Hey all. Thanks for noticing :P Obviously this is embarrassing and I'm sorry about it. As a non-developer I can't really explain how or why this happened, but I can say that we do our best and are sorry when that falls short.
Computers set limits internally on how big numbers can be when they're keeping track of stuff.
Your developers had given each game a number to identify it. So your first game was #1, the 40th game was #40, and so on.
The limit for how big the number could be was a bit over 2 billion, and your players have just now played a bit over 2 billion games, and so that id number suddenly exceeded the computer's internal limit. Specifically, the limit was 2147483648, so basically it crashed on game #2147483649, which is the next id after the last acceptable one (notice the last digit is 1 higher.)
I'm simplifying slightly but that's the idea. It'll be fixable by essentially using a different format for the id number so that the limit is higher, much like telling the computer "use a higher limit for this particular number, it's special."
Yes - I understand HOW it happened, just not sure WHY. Meaning, I'm not sure what the developer was thinking, and at this point, I'm not going to track down exactly who it was and point fingers. I think everyone has learned enough through this highly interesting bug. It certainly was interesting to see the slack room exploding with theories and debugging. A new iOS client has been submitted to Apple (hurry plz!!!), and a server fix is also in QA now. Fun problems to have......
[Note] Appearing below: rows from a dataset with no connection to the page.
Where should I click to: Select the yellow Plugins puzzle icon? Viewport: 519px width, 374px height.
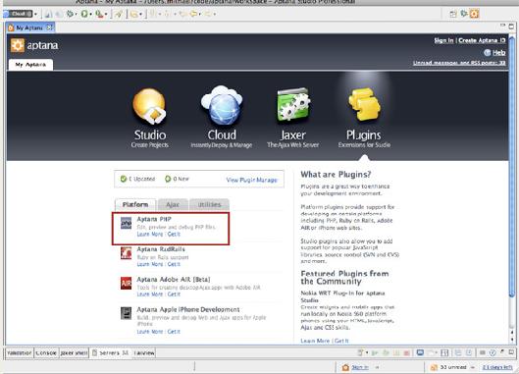[x=364, y=105]
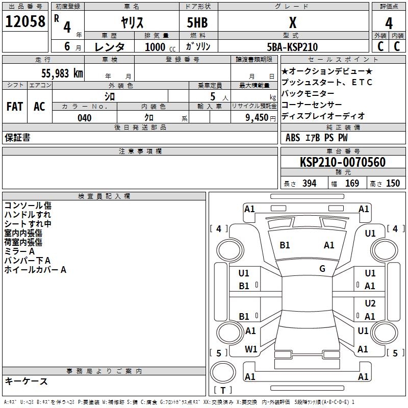Click the W1 repair mark on rear-left fender

pyautogui.click(x=251, y=349)
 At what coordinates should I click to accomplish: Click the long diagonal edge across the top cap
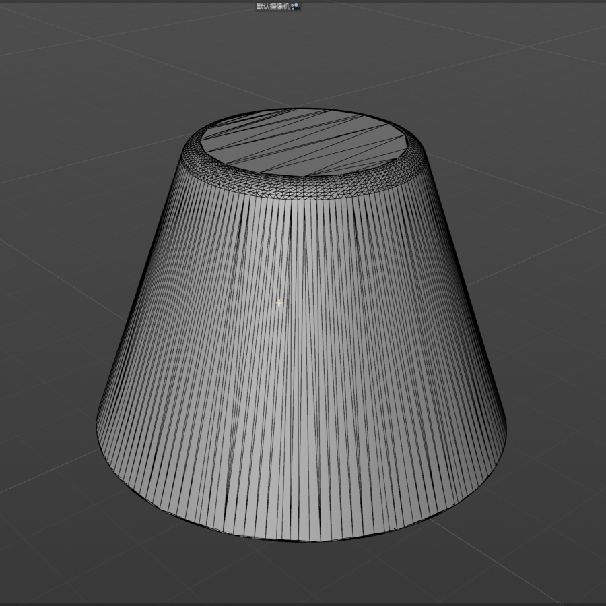tap(303, 144)
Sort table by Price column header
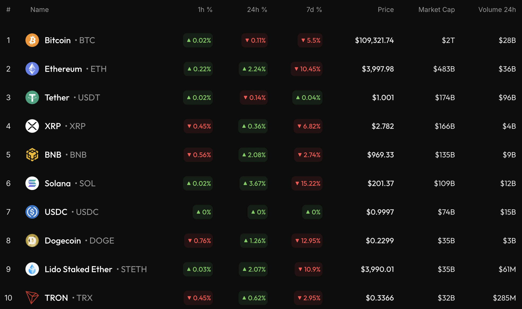This screenshot has height=309, width=522. (386, 10)
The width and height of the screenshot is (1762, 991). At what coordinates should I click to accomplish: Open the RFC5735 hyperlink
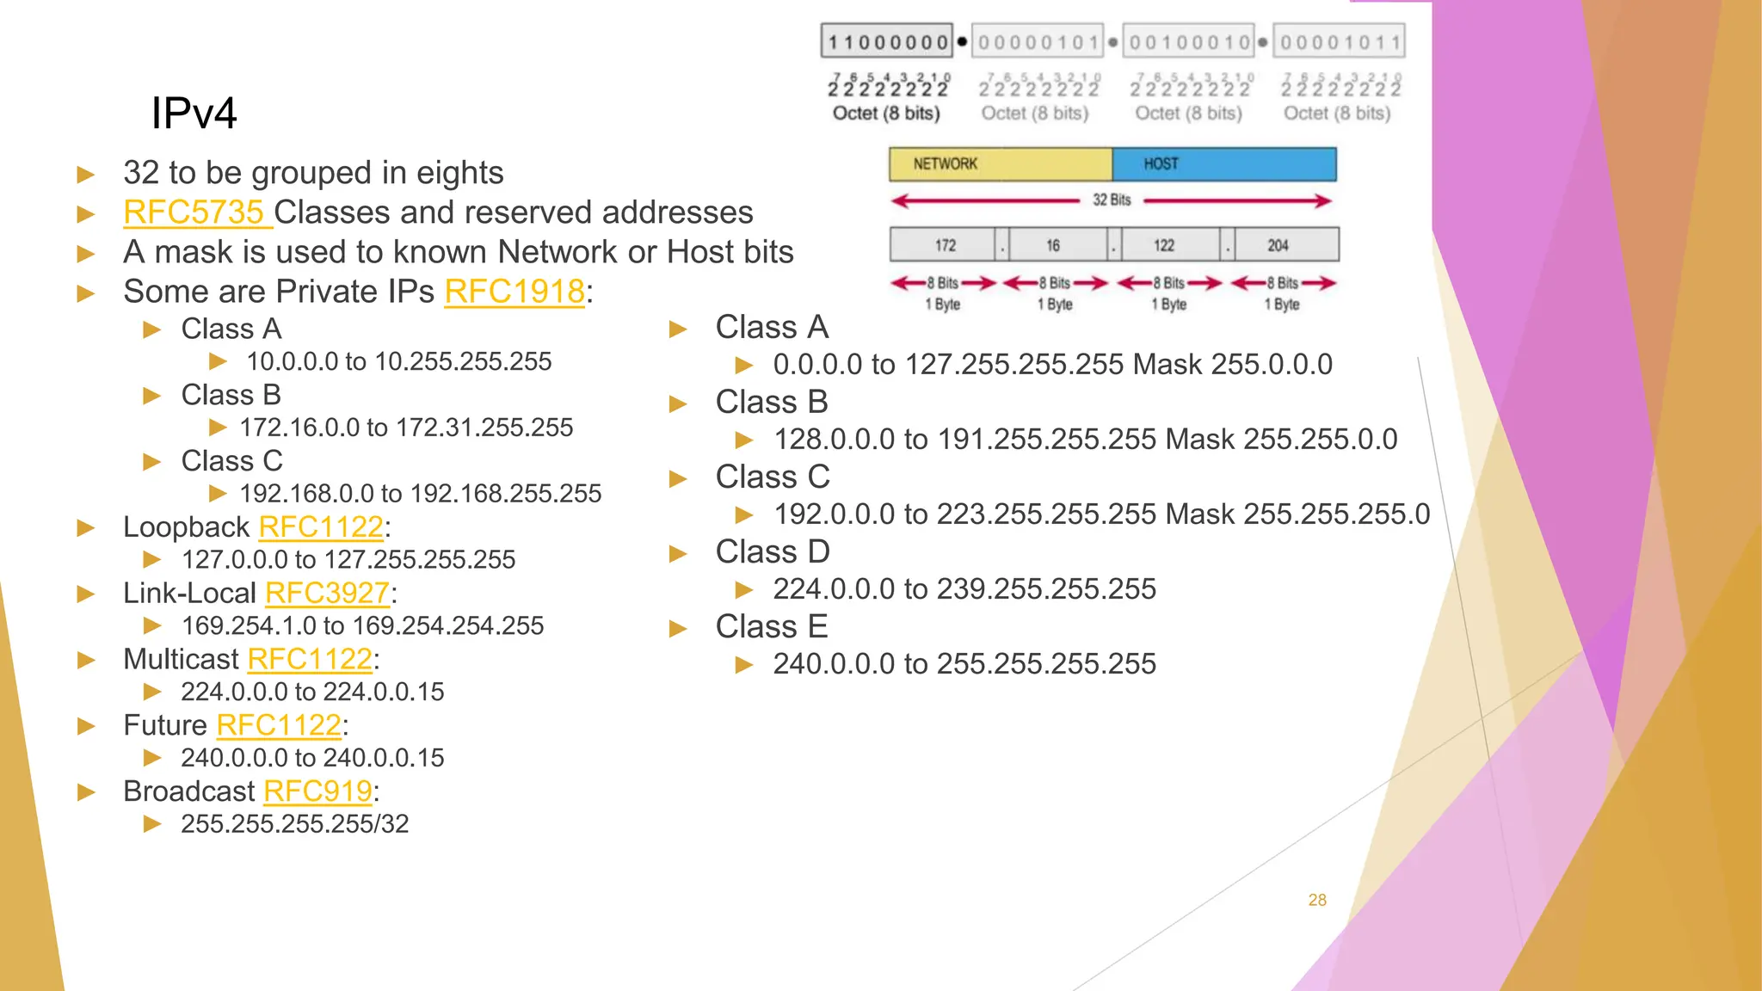click(194, 212)
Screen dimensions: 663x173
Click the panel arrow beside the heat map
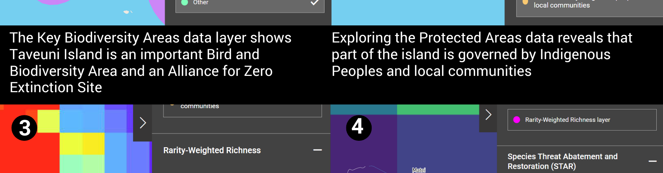[x=143, y=123]
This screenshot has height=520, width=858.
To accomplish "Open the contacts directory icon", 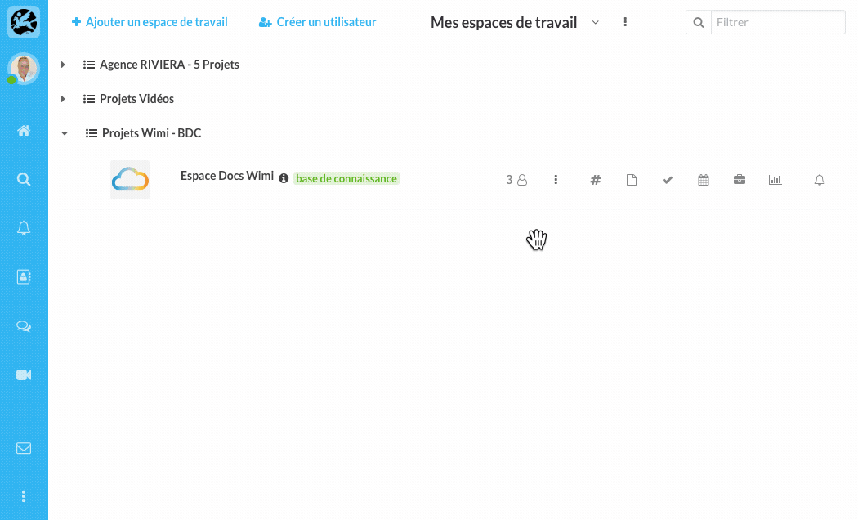I will coord(24,277).
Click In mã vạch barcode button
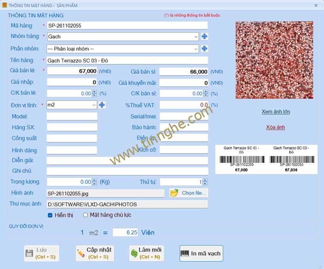 coord(201,254)
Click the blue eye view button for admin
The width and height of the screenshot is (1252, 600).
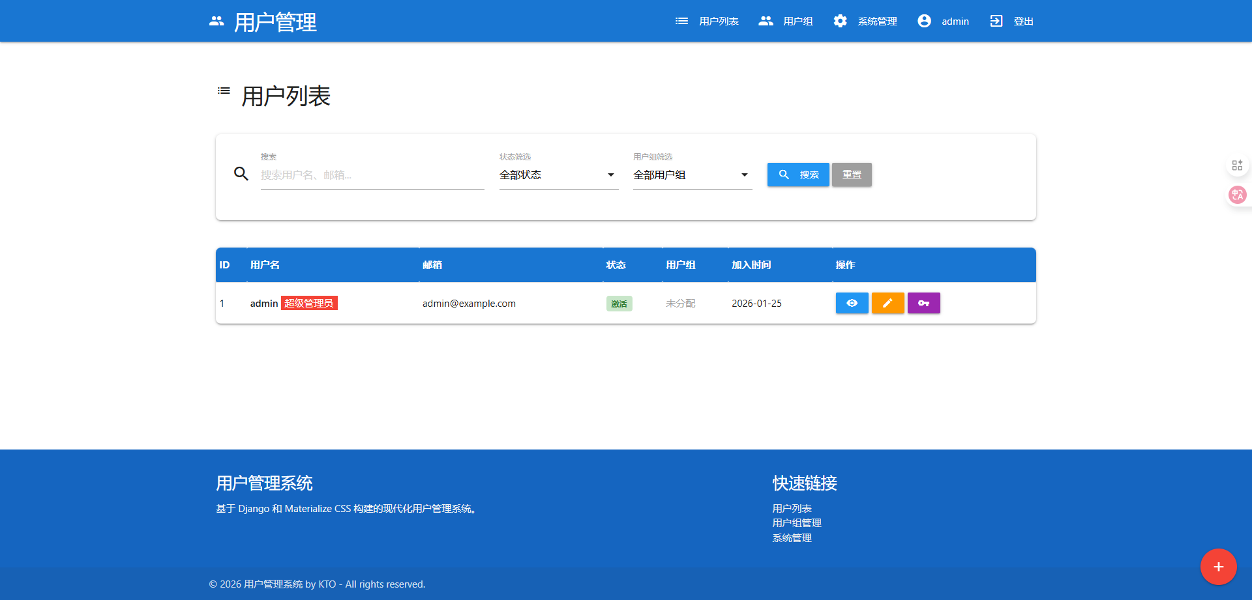click(852, 303)

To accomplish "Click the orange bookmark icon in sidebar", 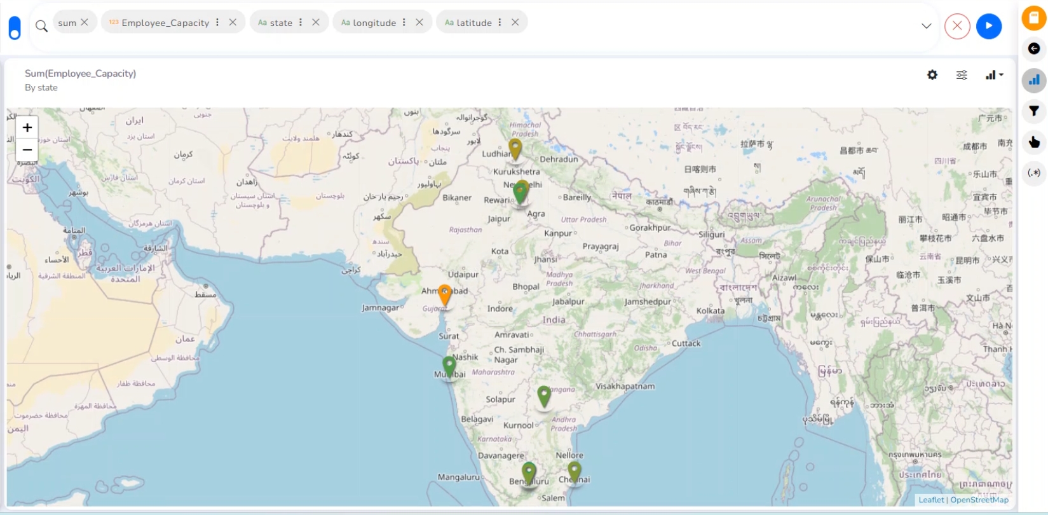I will pos(1033,18).
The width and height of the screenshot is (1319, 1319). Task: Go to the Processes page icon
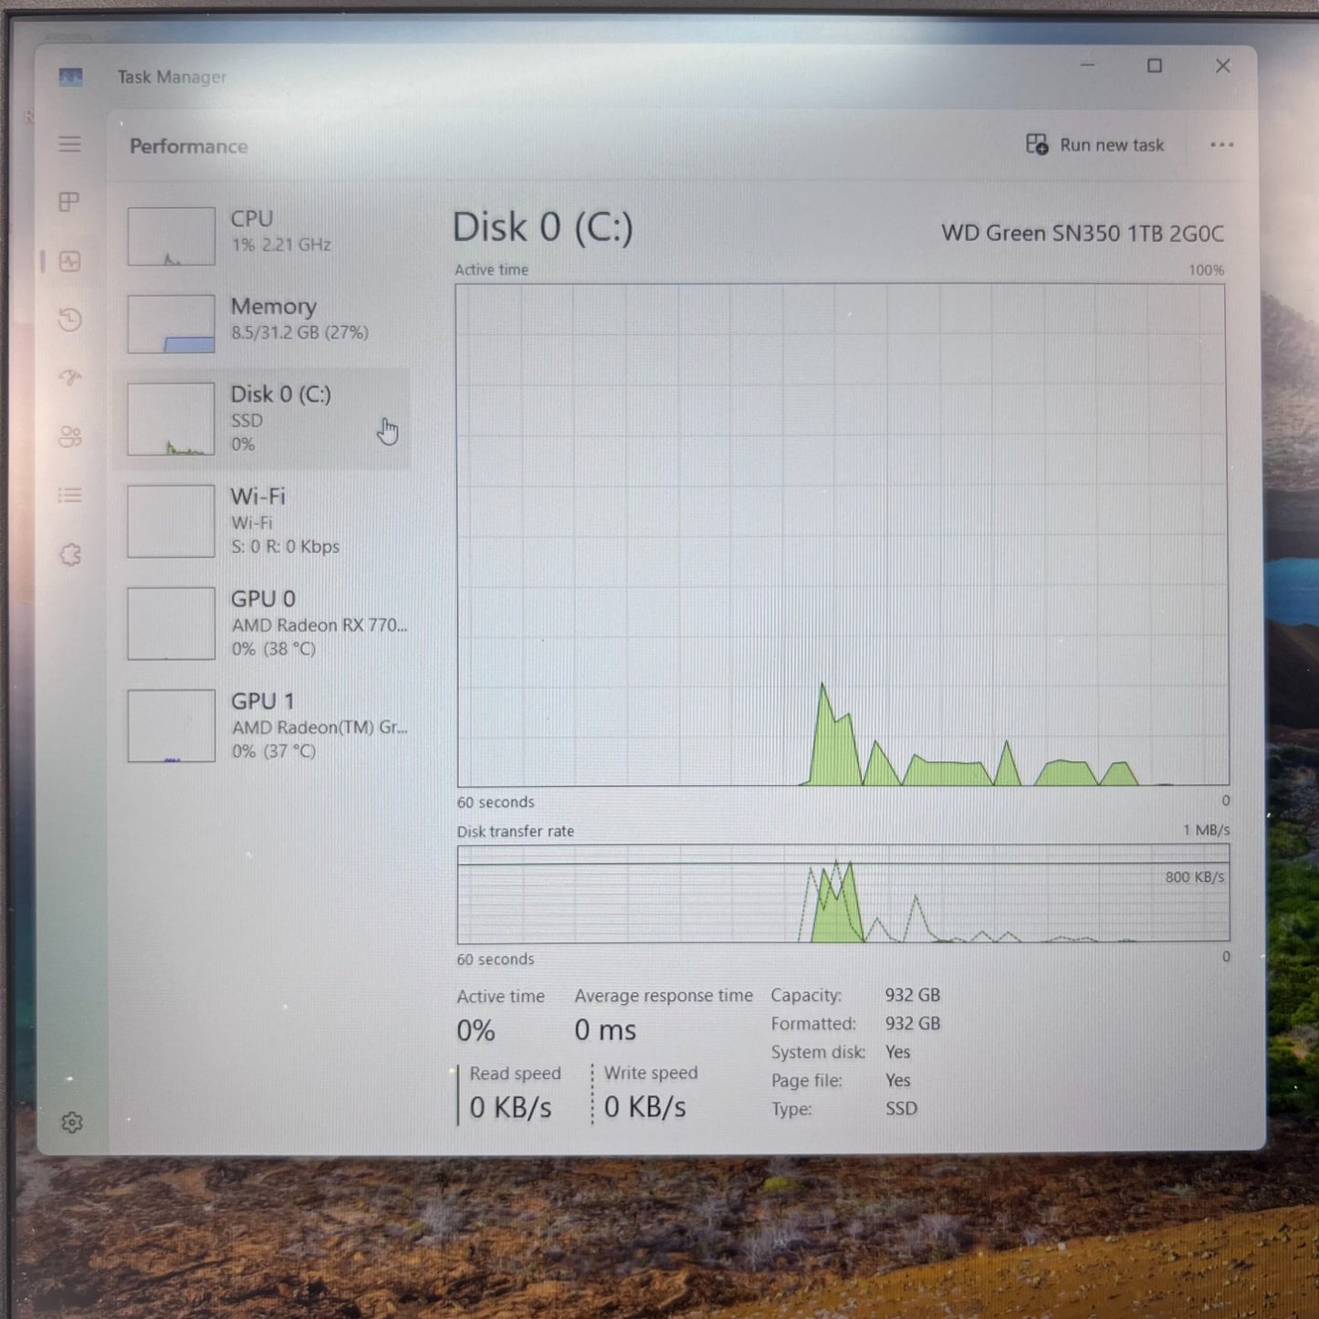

It's most likely for efficiency and performance reason. 64-bit doubles the storage requirement of 32-bit and would have impact on database's utilization of memory, querying window size, cache, and storage.
Edit: 32 bits worth of games played means about 4 billion games. 4 billion X 4 bytes for 32-bit = 16GB just for the 32-bit ID's. 64-bit ID's would need 32GB for the 4 billion games. I guess memory and storage weren't that cheap back then.
It sounds like it was client side, not server side. Most likely the iOS client was using Objective-C's NSInteger or Swift's Int, just because that's the default choice for most programmers working in that language, and they didn't think it through.
On a 32-bit system, a "long" is usually also 32 bits. On a non-Microsoft 64-bit system, a "long" is usually 64 bits. On both 32-bit and 64-bit systems (Microsoft or not), an "int" is usually 32 bits.
If the issue happened only on 32-bit iPads, but not on 64-bit iPads, the programmer probably picked a "long", not an "int". Had the programmer picked an "int", the problem would also happen on 64-bit iPads.
Our iOS app with Java backend was using long for database IDs on both ends. I was going through the ILP32->LP64 conversion process and when I realized we had a pretty serious discrepancy.
I think it's a really easy mistake for the first developer to make (especially because they weren't a C/Obj-C programmer), and then the sort of thing that no one audits after that.
> Meaning, I'm not sure what the developer was thinking
A 32bit integer is pretty much the default numeric type for the majority of programming tasks over the last 20 years. Even with 64bit CPUs, 32bit is still a common practice. Probably 99% of all programmers would make the same choice unless given specific requirements to support more than 2 billion values.
It's often not even an explicit choice, it's just default behavior.
Up until recently, Rails defaulted to 32 bit IDs, so there are a ton of apps out there that could have these issues, especially since Rails has always prided itself on providing sane defaults: https://github.com/rails/rails/pull/26266
Others, like JS and Lua, just use doubles, meaning they'll never overflow - instead every 2 numbers start to be considered equal. Then a while after that every 4, etc. Not exactly optimal behavior when using incrementing IDs.
I don't think you do understand, you sound like you're upset that a developer "set" this limit. When in reality it's tied to fundamental programming principles. It wasn't really a conscious decision to say, "I'm only going to account for 2bil games"...
Probably when this was initially developed, nobody thought you'd ever go over 2 billion games. This error is brought to light by your success and popularity.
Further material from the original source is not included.